Boe Prox, Windows PowerShell MVP and Honorary Scripting Guy

Comments (6)

  1. Terry C says:

    Hi Scripting guys !
    Your recent post is very interesting as I needed to execute multiple ‘same script’ in parallel. As you wrote at the beginning I was intended to use the ‘Job’ to do what i needed but now I am not sure to follow my initial idea. I do not understand when it is
    better to use Job vs Runspaces.

    Let’s suppose that my script do something like that for one of customers (just for illustration….)
    1. Update Azure Service Bus (stop & start StreamAnalytics are so loooong)
    2. Backup Azure SQL Database
    3. Update Azure website
    4. Do coffee.

    And i need to repeat several time above steps because I have 10 customers. Shall you suggest Runspace or Job ? Which criteria do you use to choose Runspace ?

    Regards,
    Terry

  2. Anonymous says:

    Powershell Praxis

  3. Boe Prox says:

    Hi Terry C,

    It really depends on what you are looking to do. If it is something rather simple and do not care if you have to throttle anything, then a PSJob (*-Job) would be fine. But if you wanted quicker execution of the commands in the background as well as throttling,
    then you should look at using a runspace instead.
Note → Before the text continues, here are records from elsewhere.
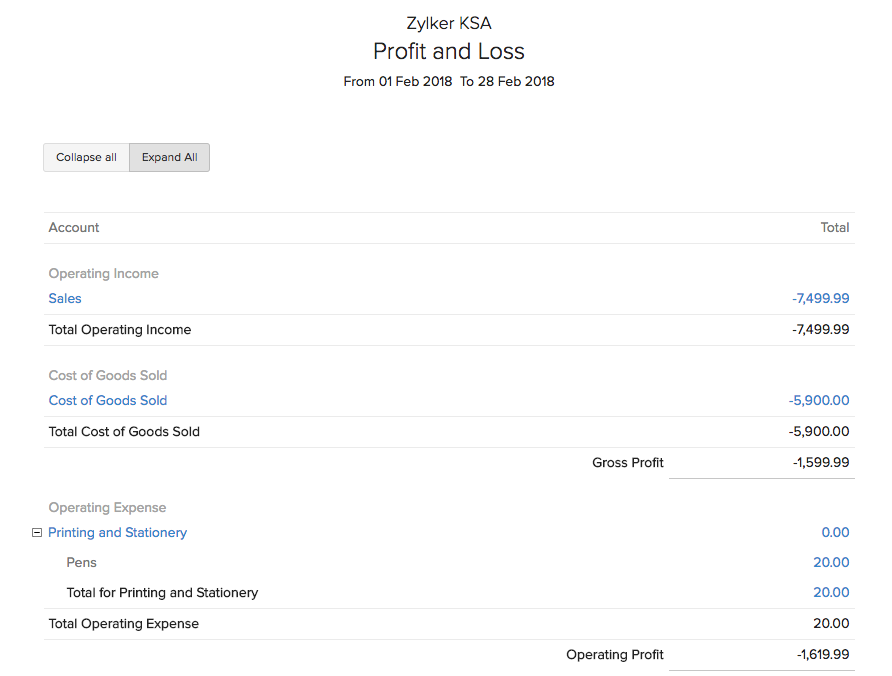
Task: Click the report date range text
Action: tap(448, 82)
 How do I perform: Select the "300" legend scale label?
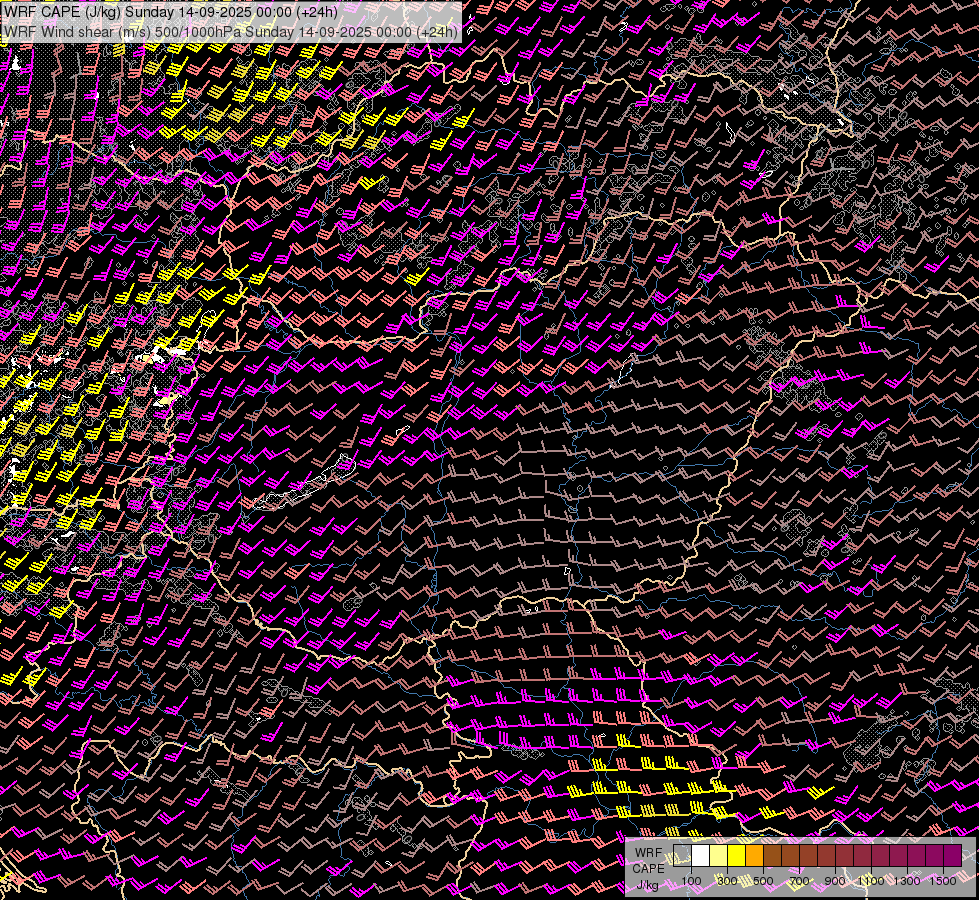(x=727, y=881)
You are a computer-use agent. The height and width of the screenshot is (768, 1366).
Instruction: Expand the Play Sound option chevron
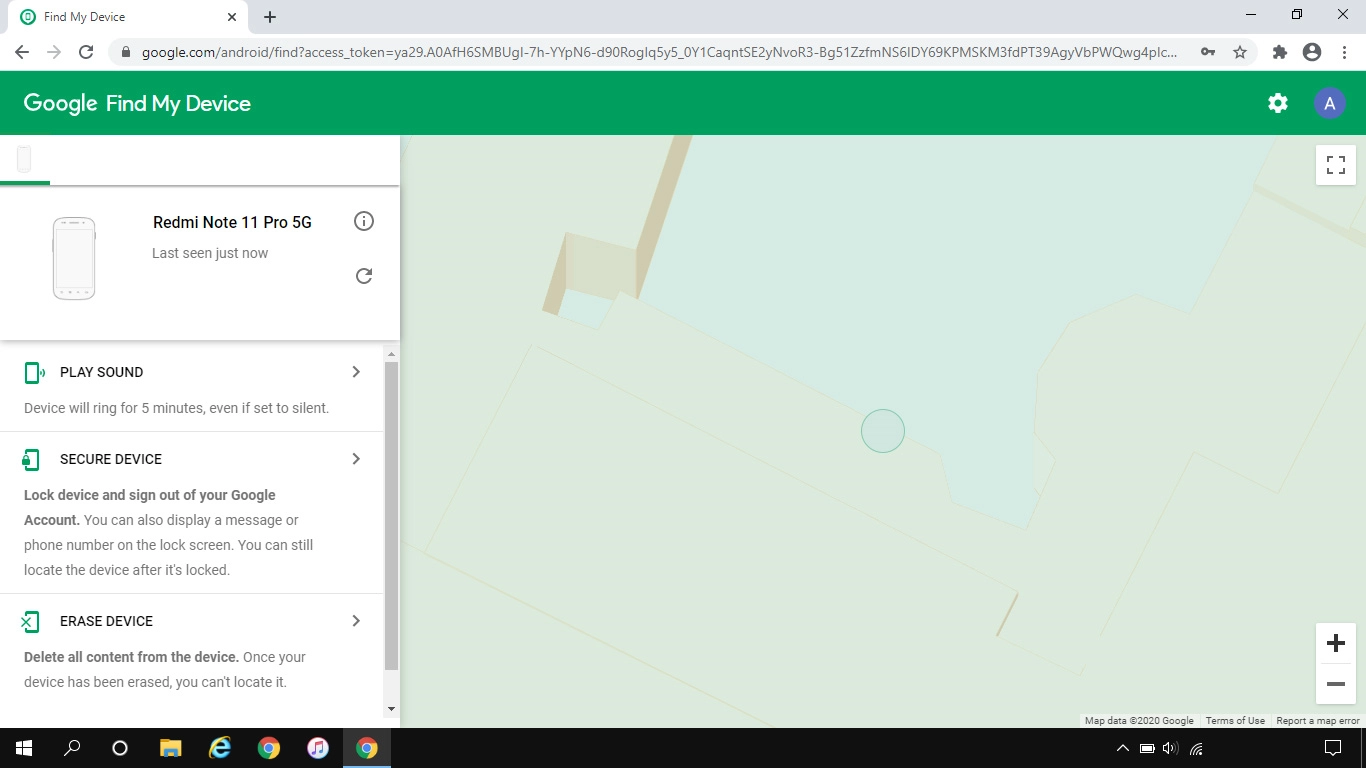(356, 372)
    Based on your example, you could really go either way with this. If you are comfortable with runspaces, then I would go with that. But if you are looking at something that others might need to troubleshoot when you are not around, PSJobs will provide an easier
    approach.

  4. Rowland G says:

    Nice job on this article!

    Thanks!

  5. Russell says:

    When I attempt to use ::Create()

    At line:1 char:15
    + $y = ::Create()
    + ~
    An expression was expected after ‘(‘.
    + CategoryInfo : ParserError: (:) [], ParentContainsErrorRecordException
    + FullyQualifiedErrorId : ExpectedExpression

    Using Powershell v4 on Win8Enterprise 64-bit

    1. WayneCC says:

      It looks like the assembly was assumed in previous versions of PS. Explicitly providing the assembly name before ::Create() gets around this issue…

      $PowerShell = [System.Management.Automation.PowerShell]::Create()

      That worked fine in PS 5.0 on Windows 10.